Mislintat: "Das Thema wird heißer"

"Das Thema wird heißer. Das müssen wir leider so sagen", bestätigte auch Stuttgarts Sportdirektor Mislintat gegenüber SWR Sport, dass einige Vereine sich um Kobel bemühen. "Es handelt sich dabei um Champions-League-Klubs. Falls wir uns zusammen entscheiden, ihn aus dem Vertrag rauszulassen und dafür kompensiert zu werden, dann ist das leider eine Realität des VfB Stuttgart. Mit solchen Klubs können wir nicht konkurrieren. Aber dann war es auch eine Erfolgsgeschichte für alle Beteiligten in den zwei Jahren, in denen er hier war."

Wer Kobel bei einem Abgang beerben könnte, steht noch nicht fest. Laut übereinstimmenden Medienberichten gibt es aber einen Favoriten: Florian Müller vom 1. FSV Mainz 05, der in dieser Saison an den SC Freiburg ausgeliehen war. Der 23-Jährige spielte dort eine gute Saison und kam 31 mal zum Einsatz. Im Sommer endet jedoch seine Anstellung bei den Breisgauern, wie es dann weitergeht, ist noch offen. Der SC könnte in der nächsten Saison auf den lange verletzten Mark Flekken setzen, in Mainz ist Robin Zentner die klare Nummer eins. Der VfB müsste wohl einen Ablösesumme in Höhe von rund fünf bis sechs Millionen Euro für den Keeper hinlegen.

Kommt Schlotterbeck, wenn Kempf geht?

In der Abwehr könnte Marc Oliver Kempf die Schwaben verlassen. Der Vertrag des Innenverteidigers läuft zwar noch bis 2022, doch Verhandlungen über eine Ausweitung des Kontrakts waren jüngst gescheitert.
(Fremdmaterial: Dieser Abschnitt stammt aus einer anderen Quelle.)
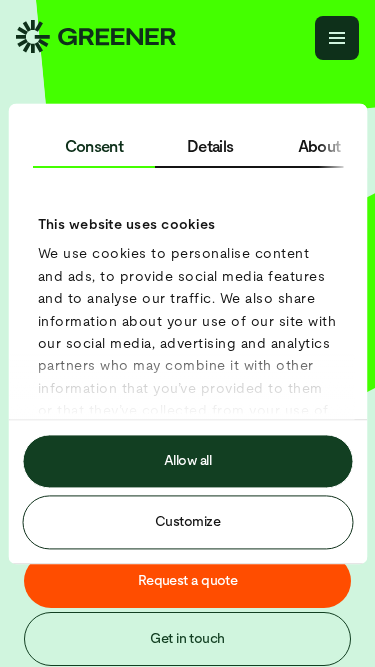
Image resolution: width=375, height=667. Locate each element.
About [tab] (318, 146)
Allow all (187, 460)
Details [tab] (210, 146)
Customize (187, 521)
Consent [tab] (93, 146)
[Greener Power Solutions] (96, 38)
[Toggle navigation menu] (337, 38)
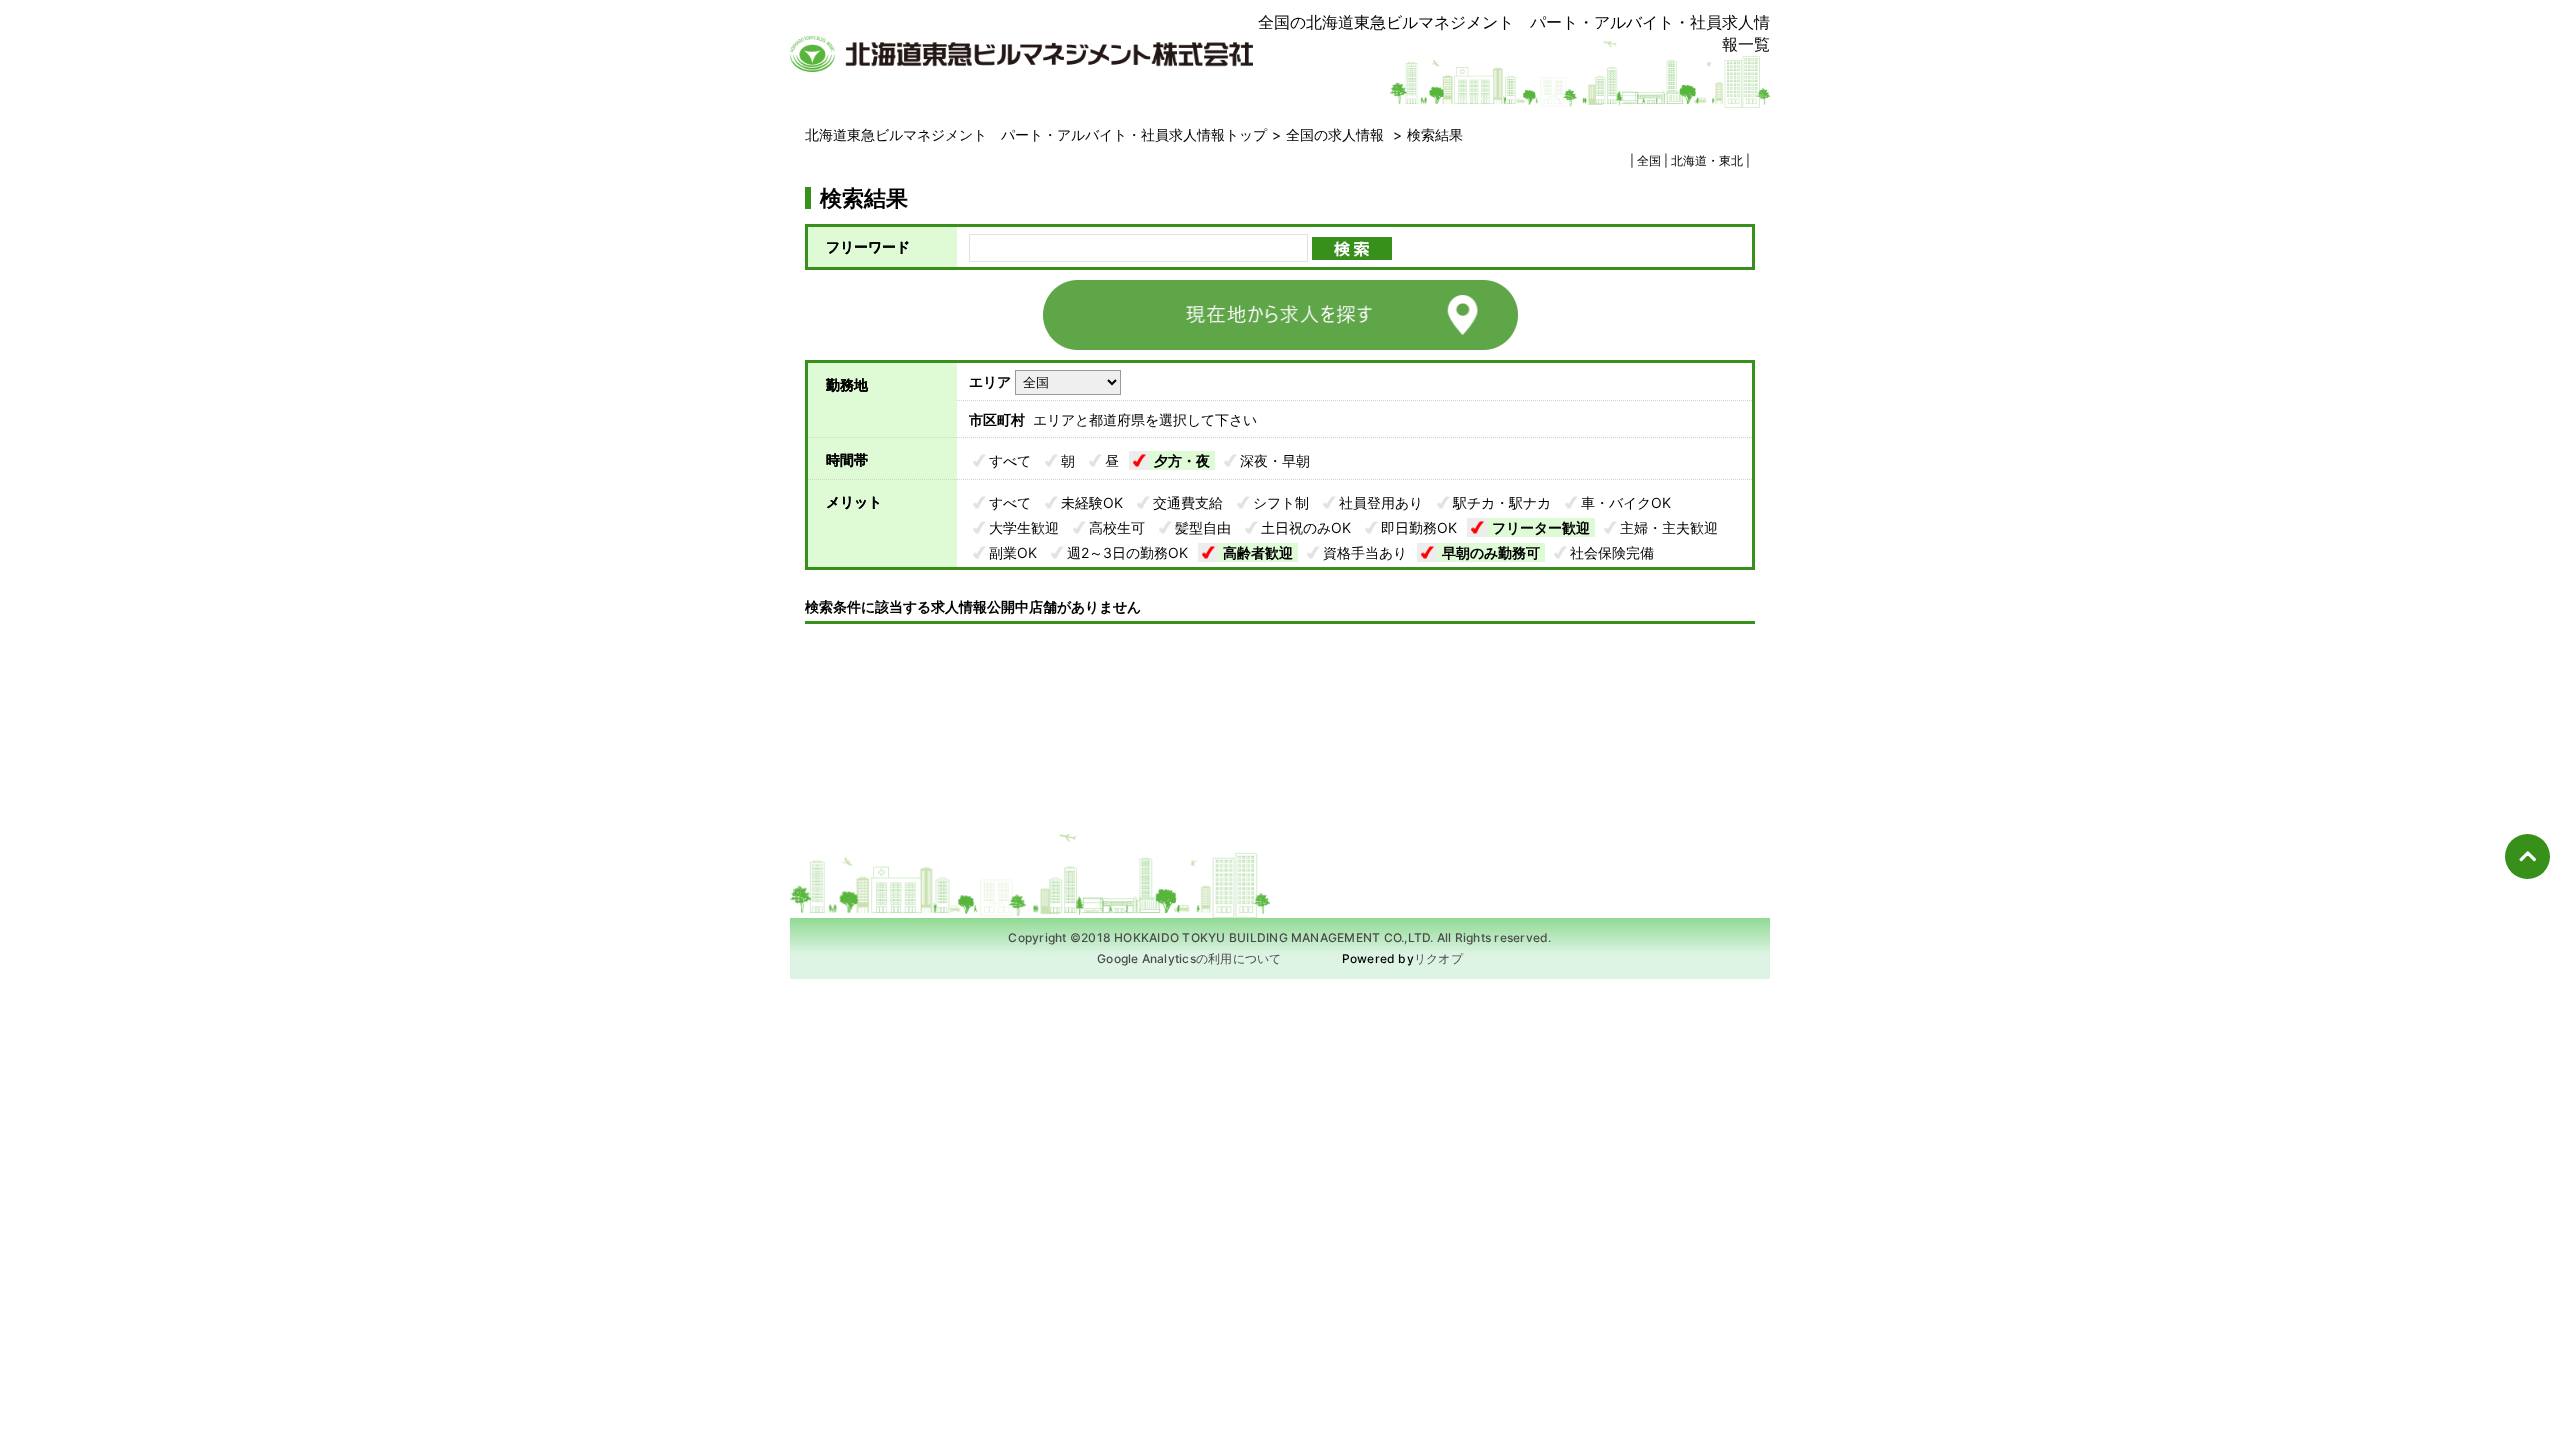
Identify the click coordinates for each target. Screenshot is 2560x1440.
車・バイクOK (1626, 502)
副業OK (1013, 552)
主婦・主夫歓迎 (1669, 527)
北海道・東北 (1707, 160)
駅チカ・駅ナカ (1502, 502)
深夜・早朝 (1275, 460)
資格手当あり (1365, 552)
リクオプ (1438, 958)
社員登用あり (1381, 502)
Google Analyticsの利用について (1189, 958)
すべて (1010, 460)
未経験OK (1092, 502)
Eintracht Frankfurt - Kempfs Jugendklub - gilt als heißer Interessent für den Abwehrspieler. Als Ersatz wird beim VfB Medienberichten zufolge der in der abgelaufenen Saison vom SC Freiburg an Union Berlin ausgeliehene Nico Schlotterbeck gehandelt. Billig wäre der 21-Jährige aber nicht, der "kicker" schreibt von rund acht Millionen Euro Ablöse. Auch RB Salzburg soll zudem an Schlotterbeck dran sein.

Offen scheint auch noch die Zukunft von Sasa Kalajdzic. Der Angreifer hat eine bärenstarke Saison gespielt, 16 Tore erzielt und sieben weitere Treffer vorbereitet. Der 23-Jährige verweigerte zuletzt ein Treuebekenntnis zum VfB, sprach allerdings auch nicht von einem Abgang.

Kalajdzic bleibt "relativ entspannt"

"Ich bin da relativ entspannt und lasse alles auf mich zukommen", sagte der Österreicher gegenüber SWR Sport: "Ich kann keine Versprechen abgeben, aber ich will auch keine Spekulationen anheizen. Es liegt aber auch nicht nur an mir, sondern auch an anderen Leuten. Ich habe weder ein Treuebekenntnis abgegeben noch gesagt, dass ich weg will."

Klar ist jedenfalls, dass es beim VfB Stuttgart einen heißen Transfersommer geben könnte. Der Fluch der guten Tat nach einer starken Saison. Auf Sportdirektor Mislintat dürfte viel Arbeit warten.